[Document extract]
[BEGIN]

Not able to go-to-definition inside external libraries

Hi,

This was my experience with ocaml-lsp-server.

Issue:

I’m quite happy with it except for this small issue.

I wanted to go-to-definition inside an external library but was unable to do so.

I can go-to-definition to a function/module of an external library but I can not browse inside it.

This has been discussed in depth [here].

Discussion:

As of now I’m quite happy with ocaml-lsp-server due to its efficiency, and because it does not consume too much RAM.

I’m a new learner in OCaml and wanted to read code written by experts to learn more about OCaml.

When I learned Rust I was able to browse through the code of any library, and understand how everything worked.

I read from previous discussions [here] that it is not possible to do so due to some reason, however if we build as an opam-monorepo we could circumvent the restrictions and browse the code of the external.

However I tried to build the otoml library to read toml files using a monorepo but failed to do so.

[END]

[Information shown]
[BEGIN]

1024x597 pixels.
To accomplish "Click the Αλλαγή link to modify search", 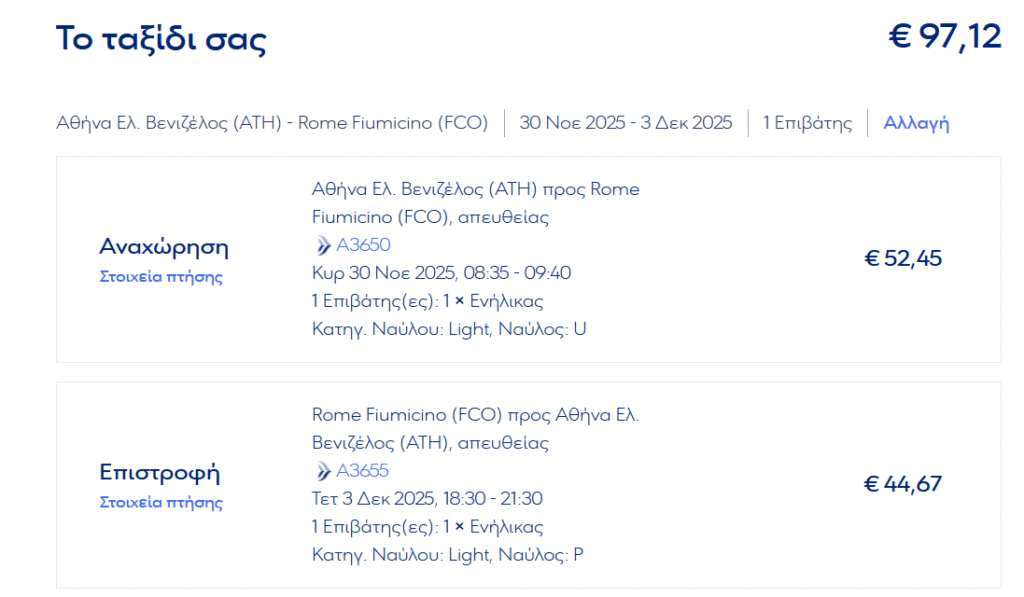I will click(916, 123).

[END]

[Stated exercise] In the post about ocaml-lsp-server, which library did the writer try and fail to build using a monorepo?

[Response] The otoml library, for reading toml files.